Text segment:
How energy transition creates value in real estate

How energy transition creates value in real estate

From ESG compliance to value creation: how the energy transition is transforming real estate

On January 29, 2026, Blunomy presented at an IEIF webinar to explore how the energy transition in real estate has evolved from a regulatory compliance logic to a genuine lever for value creation and preservation.

A sector at the heart of the transition

The building sector accounts for 45% of final energy consumption in France and a quarter of national greenhouse gas emissions. To achieve the objectives of the National Low-Carbon Strategy, sixty-seven billion euros per year will need to be mobilized until 2030, representing 2.5% of French GDP. Long perceived as a regulatory constraint generating costs, this transformation is radically changing in nature. As Vincent Kientz, co-founder of Blunomy, emphasized: regulatory energy performance has become a market standard, a simple license to operate. Today's challenge lies in the ability to transform this constraint into a value creation lever.

From compliance to market standard

French regulations—RE2020, Climate & Resilience Law, Tertiary Decree, BACS Decree—have accelerated the energy transition of the real estate portfolio. But their large-scale implementation has created a new reality: compliance is no longer a competitive advantage; it's the minimum condition to operate. Beyond financial penalties, the financing policies of institutional investors now condition their capital allocation on the ESG compliance of assets. A non-compliant building becomes more difficult to finance. Compliance is no longer a goal: it's the price of entry.

Five Value Creation Levers

Blunomy analysis deconstructs the impact of the energy transition across five dimensions that quantify how energy performance translates into economic value.

  1. ESG Compliance as foundation A non-compliant asset suffers a "brown discount" that can reach one and a half times the cost of necessary works. Conversely, an aligned asset benefits from improved liquidity and unlocks access to the four other levers.
  2. Additional revenue Buildings are becoming active players in the energy transition, at the interface between occupants and networks. Solar photovoltaic self-consumption, electrical flexibility, and storage generate new revenue streams. Solar CAPEX can be passed on to the tenant in the lease while reducing their overall bill, creating a mutually beneficial situation that improves asset valuation.

Items listed in a dataset:
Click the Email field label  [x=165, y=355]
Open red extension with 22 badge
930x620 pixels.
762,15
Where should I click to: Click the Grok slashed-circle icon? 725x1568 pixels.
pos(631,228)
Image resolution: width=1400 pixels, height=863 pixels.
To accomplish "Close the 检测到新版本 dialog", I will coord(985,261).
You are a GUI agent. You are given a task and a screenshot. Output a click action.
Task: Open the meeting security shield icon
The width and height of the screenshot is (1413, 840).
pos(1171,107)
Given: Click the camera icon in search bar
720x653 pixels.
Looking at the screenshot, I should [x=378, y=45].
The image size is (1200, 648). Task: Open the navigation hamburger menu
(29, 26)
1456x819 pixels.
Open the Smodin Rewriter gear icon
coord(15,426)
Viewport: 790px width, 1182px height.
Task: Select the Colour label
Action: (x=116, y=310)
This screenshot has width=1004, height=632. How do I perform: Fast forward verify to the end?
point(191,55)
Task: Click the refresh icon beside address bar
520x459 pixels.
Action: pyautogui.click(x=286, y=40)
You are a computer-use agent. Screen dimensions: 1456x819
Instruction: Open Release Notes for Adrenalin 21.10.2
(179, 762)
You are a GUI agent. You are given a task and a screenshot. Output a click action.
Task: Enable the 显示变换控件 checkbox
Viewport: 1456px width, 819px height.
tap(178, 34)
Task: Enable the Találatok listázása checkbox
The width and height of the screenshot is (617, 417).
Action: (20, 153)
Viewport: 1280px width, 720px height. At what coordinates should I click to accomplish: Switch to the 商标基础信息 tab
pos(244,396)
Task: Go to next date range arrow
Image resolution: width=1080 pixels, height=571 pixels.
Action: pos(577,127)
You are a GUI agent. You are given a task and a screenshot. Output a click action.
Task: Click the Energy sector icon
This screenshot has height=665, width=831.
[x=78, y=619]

To be done:
[a] Rewrite the article on energy transition in real estate from "Five Value Creation" to "into economic value.", changing "deconstructs" to "breaks down".
[b] Carry the article on energy transition in real estate forward from its final sentence.
The entries are not needed here.

Task-by-task results:
[a]
Five Value Creation Levers

Blunomy analysis breaks down the impact of the energy transition across five dimensions that quantify how energy performance translates into economic value.

[b]
  3. Structural Cost Reduction Three families of interventions offer different investment-savings ratios: building envelope (€350-450/m², savings of 40-75%), energy equipment (€150-350/m², savings of 30-90%), and energy management (€10-25/m², savings of 10-25%). Solar self-consumption plays a particularly structural role by reducing and stabilizing tenants' bills over the long term, making the asset significantly more attractive in a market where energy cost control is becoming a decisive selection criterion.
  4. Resilience to Climate Risks Transition risks (energy price volatility, EU ETS 2 from 2028, regulatory obsolescence via the CRREM trajectory) and physical risks (heat waves, floods, droughts) directly impact valuation. A non-resilient asset sees its insurability and financing deteriorate. Conversely, an asset that has invested in adaptation benefits from a lower required rate of return—hence an increase in value.
  5. Attractiveness to Financiers Financiers have developed precise frameworks for evaluating ESG performance. High-performing assets benefit from improved liquidity and significantly better debt conditions (several tens of basis points difference), as banks are bound by the European taxonomy and their green financing commitments.

A Capital Reallocation Effect

The successful integration of these five levers creates a growing valuation gap, progressively shifting capital flows from lower-performing assets to higher-performing ones. Institutional investors, constrained by their ESG objectives, and banks, guided by the European taxonomy, massively favour assets demonstrating proven performance. The result is a growing market polarization between "future-proof" assets that capitalize on the green premium and lagging assets that suffer an increasing discount. The energy transition doesn't just create value: it redistributes it.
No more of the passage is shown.